Wahle agrees. “We can’t really say they perceive the way we do,” he explains. “That would be a bit anthropomorphic.”
Meanwhile, despite these questions of perception, the Swiss have decided that boiling lobsters alive is too unethical to be legal. In March 2018, boiling lobsters became an “act of animal cruelty.” Now, lobsters must be stunned or killed before they are boiled. Still, Wahle isn’t convinced that stunning a lobster makes things any easier.
“Maybe electroshock results in instantaneous death, but, to be honest, I’m not sure they have the evidence that it’s any less painful than boiling water,” he explains. “Which is almost instantaneous if you put them in quickly and the water is already boiling.”
For people dead-set on ensuring their lobster dies a good death, Watson and Wahle agree the gentlest method is to first place it in a refrigerator or freezer. The cold temperature brings their metabolic rate down, which is believed to dull their senses.
“They are cold blooded, so when you cool them down all their neural and physiological processes slow way down,” Watson says. “If they are cold enough, they might even have trouble conducting nerve impulses, which would certainly help with possible pain.”

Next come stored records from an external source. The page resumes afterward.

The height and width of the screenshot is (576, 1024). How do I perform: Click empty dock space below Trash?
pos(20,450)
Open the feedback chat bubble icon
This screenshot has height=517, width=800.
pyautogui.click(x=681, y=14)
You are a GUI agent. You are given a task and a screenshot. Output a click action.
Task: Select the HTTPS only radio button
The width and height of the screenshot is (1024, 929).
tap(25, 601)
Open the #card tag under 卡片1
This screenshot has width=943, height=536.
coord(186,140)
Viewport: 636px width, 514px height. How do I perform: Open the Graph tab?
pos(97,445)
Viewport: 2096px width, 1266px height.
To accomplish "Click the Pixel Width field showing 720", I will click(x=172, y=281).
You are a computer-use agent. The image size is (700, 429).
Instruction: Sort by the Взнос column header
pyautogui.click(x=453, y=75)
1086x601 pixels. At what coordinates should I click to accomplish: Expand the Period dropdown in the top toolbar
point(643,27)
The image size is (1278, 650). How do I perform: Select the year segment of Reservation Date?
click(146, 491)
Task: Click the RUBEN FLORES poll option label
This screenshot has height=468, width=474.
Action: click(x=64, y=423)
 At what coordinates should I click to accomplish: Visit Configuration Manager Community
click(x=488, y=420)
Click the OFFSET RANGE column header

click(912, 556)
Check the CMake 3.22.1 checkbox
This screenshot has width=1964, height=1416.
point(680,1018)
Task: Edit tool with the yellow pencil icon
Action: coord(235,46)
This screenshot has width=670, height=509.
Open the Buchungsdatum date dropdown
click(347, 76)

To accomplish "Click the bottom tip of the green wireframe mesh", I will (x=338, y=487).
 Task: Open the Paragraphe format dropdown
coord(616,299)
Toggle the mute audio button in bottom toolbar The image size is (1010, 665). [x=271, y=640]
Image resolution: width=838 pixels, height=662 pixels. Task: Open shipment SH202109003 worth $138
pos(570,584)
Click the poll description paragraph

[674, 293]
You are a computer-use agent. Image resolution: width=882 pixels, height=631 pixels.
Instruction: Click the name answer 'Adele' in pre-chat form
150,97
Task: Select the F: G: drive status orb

Then, for a quick death, the lobster should then be boiled. When it’s lowered into boiling water, it will start to tail twitch within the first five to ten seconds and will stop moving about a minute in. The uneven temperatures involved in pot steaming, in contrast, could result in the lobsters at the top of the steam rack to still be alive after 20 minutes while their lower-positioned counterparts are dead, especially if many lobsters are being cooked at once. You can, by some accounts, also hypnotize a lobster by holding its head down and rubbing it.
What is far less certain is whether a lobster can get high. While the effect of marijuana on lobster has yet to be studied, Watson theorizes that the drug could even make things worse because cannabinoids interact with thermal receptors, which “might make them even more sensitive to boiling water.”
His best advice for those who feel bad about killing their lobsters? Choose a different meal to eat.